[Stored items]

§

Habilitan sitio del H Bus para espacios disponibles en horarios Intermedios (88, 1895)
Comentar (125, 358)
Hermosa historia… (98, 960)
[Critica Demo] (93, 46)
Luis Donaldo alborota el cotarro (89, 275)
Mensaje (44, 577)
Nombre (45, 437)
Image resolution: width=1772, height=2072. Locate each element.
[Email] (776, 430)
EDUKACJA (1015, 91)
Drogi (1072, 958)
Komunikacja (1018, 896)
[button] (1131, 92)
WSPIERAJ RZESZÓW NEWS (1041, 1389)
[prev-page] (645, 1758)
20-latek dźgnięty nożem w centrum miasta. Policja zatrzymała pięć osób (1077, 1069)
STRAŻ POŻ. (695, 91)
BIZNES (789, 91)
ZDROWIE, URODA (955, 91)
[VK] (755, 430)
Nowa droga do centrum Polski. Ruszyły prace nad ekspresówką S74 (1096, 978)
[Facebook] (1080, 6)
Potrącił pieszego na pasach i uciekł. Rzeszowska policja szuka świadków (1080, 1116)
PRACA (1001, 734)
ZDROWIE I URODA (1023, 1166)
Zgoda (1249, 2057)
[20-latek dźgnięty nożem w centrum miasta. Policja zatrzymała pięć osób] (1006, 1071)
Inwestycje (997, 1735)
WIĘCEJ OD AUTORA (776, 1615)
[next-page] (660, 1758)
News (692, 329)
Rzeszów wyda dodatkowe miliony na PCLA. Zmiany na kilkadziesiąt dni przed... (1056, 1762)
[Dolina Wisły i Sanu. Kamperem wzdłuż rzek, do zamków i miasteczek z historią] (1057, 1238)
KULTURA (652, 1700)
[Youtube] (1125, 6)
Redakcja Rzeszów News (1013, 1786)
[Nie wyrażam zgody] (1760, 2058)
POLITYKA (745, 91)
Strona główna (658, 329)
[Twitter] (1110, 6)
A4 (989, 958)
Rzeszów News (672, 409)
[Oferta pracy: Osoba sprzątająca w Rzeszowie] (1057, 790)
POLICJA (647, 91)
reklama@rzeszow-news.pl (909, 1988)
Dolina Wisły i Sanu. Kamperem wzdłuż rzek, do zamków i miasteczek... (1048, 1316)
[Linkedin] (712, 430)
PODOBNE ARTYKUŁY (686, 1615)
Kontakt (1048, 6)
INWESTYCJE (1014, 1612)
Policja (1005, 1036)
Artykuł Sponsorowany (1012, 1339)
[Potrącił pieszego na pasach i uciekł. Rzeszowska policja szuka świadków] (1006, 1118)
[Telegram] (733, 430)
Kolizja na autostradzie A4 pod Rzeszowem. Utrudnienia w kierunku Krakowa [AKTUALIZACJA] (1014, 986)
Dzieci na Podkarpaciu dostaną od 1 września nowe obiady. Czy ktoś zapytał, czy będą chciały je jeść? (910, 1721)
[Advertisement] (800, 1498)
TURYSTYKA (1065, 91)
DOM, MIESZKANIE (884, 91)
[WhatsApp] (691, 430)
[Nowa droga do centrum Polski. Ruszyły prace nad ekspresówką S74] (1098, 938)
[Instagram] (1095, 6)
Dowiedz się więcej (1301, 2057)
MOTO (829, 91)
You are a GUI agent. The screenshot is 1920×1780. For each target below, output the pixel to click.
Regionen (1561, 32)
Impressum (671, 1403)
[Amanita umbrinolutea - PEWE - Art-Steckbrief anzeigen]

§

● **The task**:
Set down the records above once more, exactly as given.

● **Response to the exercise**:
Habilitan sitio del H Bus para espacios disponibles en horarios Intermedios (88, 1895)
Comentar (125, 358)
Hermosa historia… (98, 960)
[Critica Demo] (93, 46)
Luis Donaldo alborota el cotarro (89, 275)
Mensaje (44, 577)
Nombre (45, 437)
Image resolution: width=1772, height=2072. Locate each element.
[Email] (776, 430)
EDUKACJA (1015, 91)
Drogi (1072, 958)
Komunikacja (1018, 896)
[button] (1131, 92)
WSPIERAJ RZESZÓW NEWS (1041, 1389)
[prev-page] (645, 1758)
20-latek dźgnięty nożem w centrum miasta. Policja zatrzymała pięć osób (1077, 1069)
STRAŻ POŻ. (695, 91)
BIZNES (789, 91)
ZDROWIE, URODA (955, 91)
[VK] (755, 430)
Nowa droga do centrum Polski. Ruszyły prace nad ekspresówką S74 (1096, 978)
[Facebook] (1080, 6)
Potrącił pieszego na pasach i uciekł. Rzeszowska policja szuka świadków (1080, 1116)
PRACA (1001, 734)
ZDROWIE I URODA (1023, 1166)
Zgoda (1249, 2057)
[20-latek dźgnięty nożem w centrum miasta. Policja zatrzymała pięć osób] (1006, 1071)
Inwestycje (997, 1735)
WIĘCEJ OD AUTORA (776, 1615)
[next-page] (660, 1758)
News (692, 329)
Rzeszów wyda dodatkowe miliony na PCLA. Zmiany na kilkadziesiąt dni przed... (1056, 1762)
[Dolina Wisły i Sanu. Kamperem wzdłuż rzek, do zamków i miasteczek z historią] (1057, 1238)
KULTURA (652, 1700)
[Youtube] (1125, 6)
Redakcja Rzeszów News (1013, 1786)
[Nie wyrażam zgody] (1760, 2058)
POLITYKA (745, 91)
Strona główna (658, 329)
[Twitter] (1110, 6)
A4 (989, 958)
Rzeszów News (672, 409)
[Oferta pracy: Osoba sprzątająca w Rzeszowie] (1057, 790)
POLICJA (647, 91)
reklama@rzeszow-news.pl (909, 1988)
Dolina Wisły i Sanu. Kamperem wzdłuż rzek, do zamków i miasteczek... (1048, 1316)
[Linkedin] (712, 430)
PODOBNE ARTYKUŁY (686, 1615)
Kontakt (1048, 6)
INWESTYCJE (1014, 1612)
Policja (1005, 1036)
Artykuł Sponsorowany (1012, 1339)
[Potrącił pieszego na pasach i uciekł. Rzeszowska policja szuka świadków] (1006, 1118)
[Telegram] (733, 430)
Kolizja na autostradzie A4 pod Rzeszowem. Utrudnienia w kierunku Krakowa [AKTUALIZACJA] (1014, 986)
Dzieci na Podkarpaciu dostaną od 1 września nowe obiady. Czy ktoś zapytał, czy będą chciały je jeść? (910, 1721)
[Advertisement] (800, 1498)
TURYSTYKA (1065, 91)
DOM, MIESZKANIE (884, 91)
[WhatsApp] (691, 430)
[Nowa droga do centrum Polski. Ruszyły prace nad ekspresówką S74] (1098, 938)
[Instagram] (1095, 6)
Dowiedz się więcej (1301, 2057)
MOTO (829, 91)
You are a GUI agent. The screenshot is 1920×1780. For each target below, output the pixel to click.
Regionen (1561, 32)
Impressum (671, 1403)
[Amanita umbrinolutea - PEWE - Art-Steckbrief anzeigen]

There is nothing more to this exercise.